Karabük Belediyesi tarafından 112.'si tamamlanan Ergenekon Mahallesi Parkının açılışı düzenlenen tören ile gerçekleştirildi.

Ergenekon Mahallesi Parkı açılış törenine Karabük Belediye Başkanı Rafet Vergili, Milliyetçi Hareket Partisi Karabük İl Başkanı Adem Kar, Belediye Başkan Yardımcısı Fatma Danışman, meclis üyeleri, daire müdürleri, mahalle muhtarları ve vatandaşlar katıldılar.

Açılış töreni öncesi bir konuşma yapan Karabük Belediye Başkanı Rafet Vergili; “Sayın İl ve İlçe Başkanlarım, değerli muhtarlarımız, değerli mahalle sakinleri. Hepinizi saygıyla selamlıyorum. Karabük'ün kendine göre bir hikayesi var. Allah rahmet eğlesin İsmet Paşa gelmiş tören yapmış. Fevzi Çakmak Paşa yer tespitini yapmış. Sonra Almanlar gelmiş, İngilizler gelmiş.

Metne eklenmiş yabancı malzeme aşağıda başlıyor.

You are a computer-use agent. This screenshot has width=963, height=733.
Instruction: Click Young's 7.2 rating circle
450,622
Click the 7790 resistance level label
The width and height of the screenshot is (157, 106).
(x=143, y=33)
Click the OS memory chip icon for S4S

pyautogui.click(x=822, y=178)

Karabük'te çok farklı bir hikaye ortaya çıkarmışlar ama biz bu 10 yılda Karabük'ün asıl hikayesini yazdık. Meydan tamamen başlı başına bir anlatımı olan bir proje. Demir Çelik'ten buranın alınması, bir akşamda yıkılma izninin alınması, bir akşamda çevrede ne kadar iş makinesi varsa yıkıma başlaması. Daha önceden rant kavgaları olmuş bir alan, şimdi yalnız halkın hizmetinde. Şimdi konuşuyorlar "taş yığını" diye.

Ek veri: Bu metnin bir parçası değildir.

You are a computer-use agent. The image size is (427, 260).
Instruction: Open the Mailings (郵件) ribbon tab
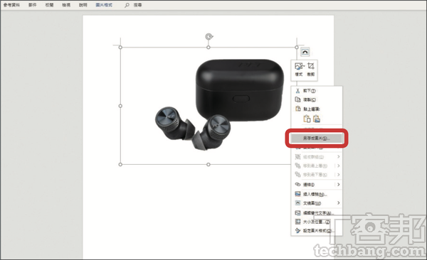point(33,5)
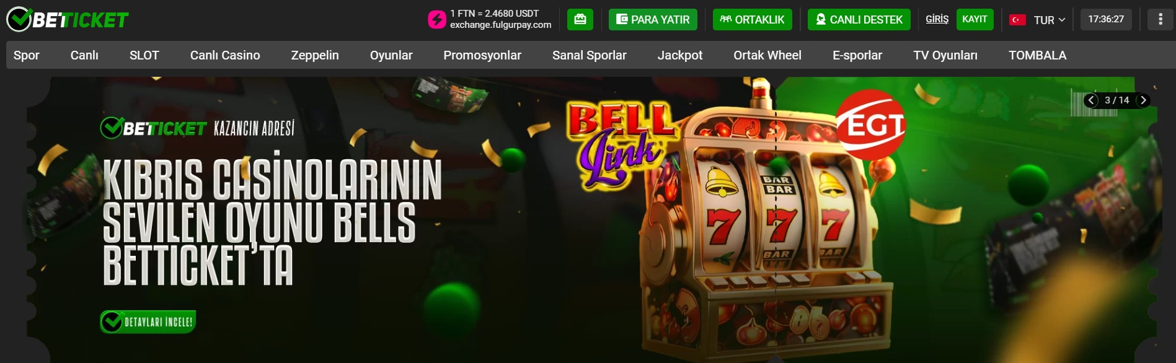Open the pink FTN exchange icon
The width and height of the screenshot is (1176, 363).
click(x=437, y=20)
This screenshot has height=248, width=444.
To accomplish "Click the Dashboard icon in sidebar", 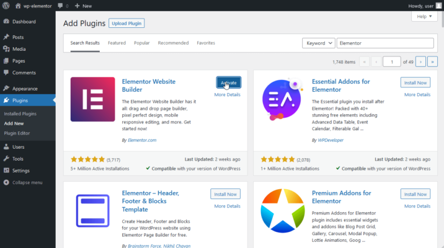I will 6,22.
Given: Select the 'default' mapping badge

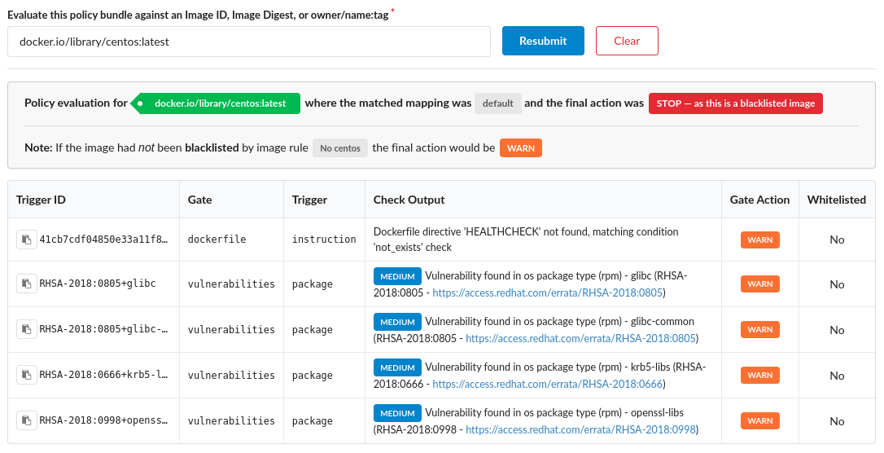Looking at the screenshot, I should (497, 103).
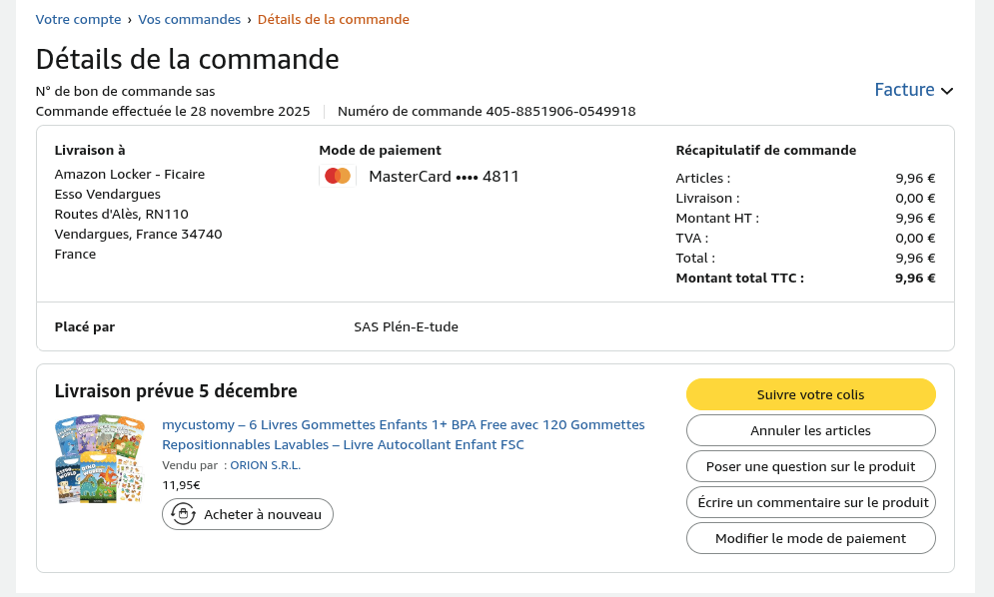The height and width of the screenshot is (597, 994).
Task: Click the Amazon Locker - Ficaire address line
Action: point(129,174)
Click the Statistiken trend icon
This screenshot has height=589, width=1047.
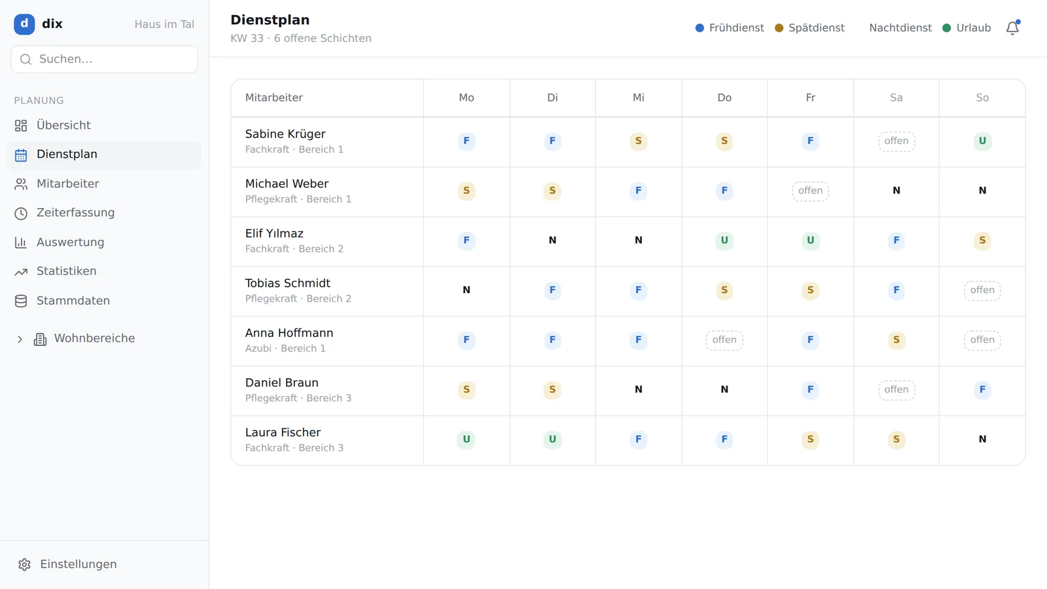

Taş yığını diye konuşan arkadaşlara şöyle söyleyeyim; belki Karabük'ün yüzde 1'ini bile temsil etmezler ama sesleri nedense çok çıkıyor. Gitsinler meydan görsünler. Hatta bunun içinde basın mensubu arkadaşlarda vardı. Eğer Karabük Belediyesi'ni tekrardan kazanabiliyorlarsa Millet Parkı yapsınlar.

Biz Millet Parkı'na da yer bulduk. Hemen burada fidanlığın altında 30 dönüm araziyi hükümete tahsis ettik. Bunu ne zaman yapacağını bildirsinler. Yapmıyorlarsa biz seçimlerden önce bu parkı bitiririz. Şu anda hükümetin durumu çok iyi değil. Bazı tasarruf tedbirleri uyguluyorlar. Şükürler olsun ki Karabük Belediyesi olarak bizim para sıkıntımız, kaynak sıkıntımız yok. Biz yaparız. Bize proje yollasınlar. Buradan bunu da söylemiş olalım.

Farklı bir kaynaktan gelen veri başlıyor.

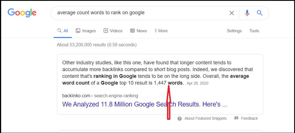Open the More dropdown menu
This screenshot has height=133, width=295.
click(161, 31)
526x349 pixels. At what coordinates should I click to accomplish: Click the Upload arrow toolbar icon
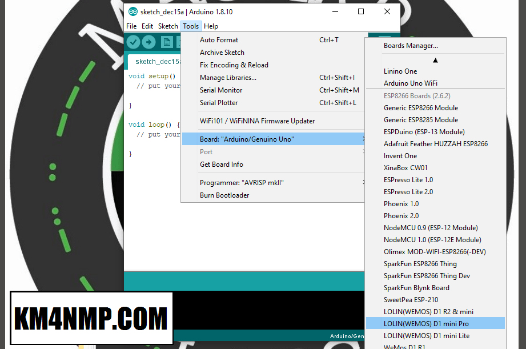[x=148, y=42]
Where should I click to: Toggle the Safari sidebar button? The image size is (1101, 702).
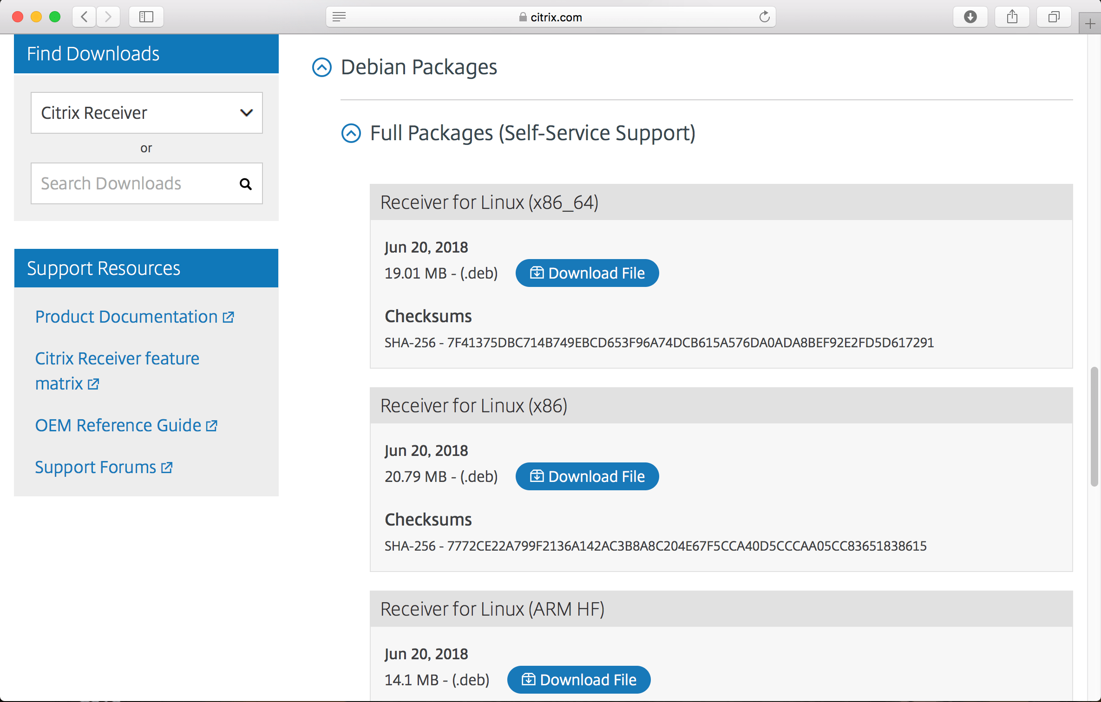click(x=146, y=17)
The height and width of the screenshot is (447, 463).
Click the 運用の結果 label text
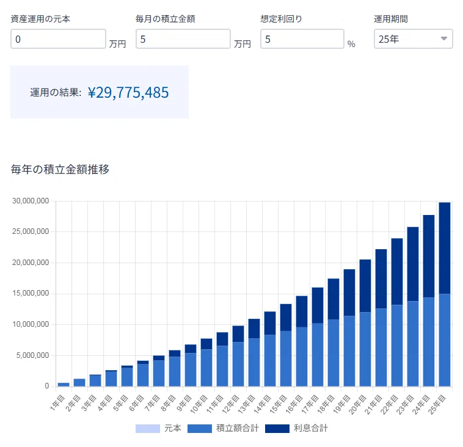pyautogui.click(x=56, y=93)
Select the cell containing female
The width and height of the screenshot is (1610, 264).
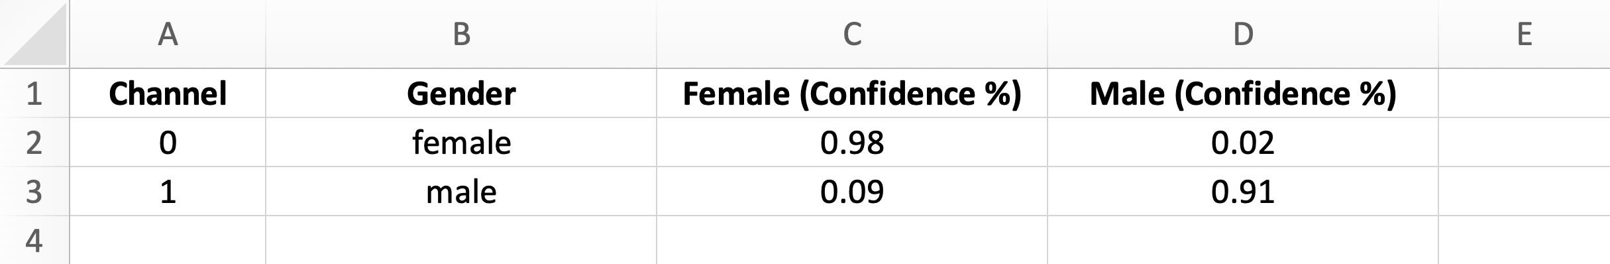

Bizim para sıkıntımız neden yok? 10 yıllık hikaye bunların hepsi. Benim Belediye Başkanlığım bir gün bitecek, bittikten sonra yazacağım. Görece geldiğim gün elektrikler kesildi. Elektrik parası yatırılmamış. İşçi maaşını alamayacak durumda ama şöyle bir bakıyorsunuz yalnız Özel Kalem harcaması 2008-2009 senesi 1 Milyon 200 Bin lira. Bu paranın 200 Bin lirası personel giderleri, kırtasiye giderleri gibi reel harcama.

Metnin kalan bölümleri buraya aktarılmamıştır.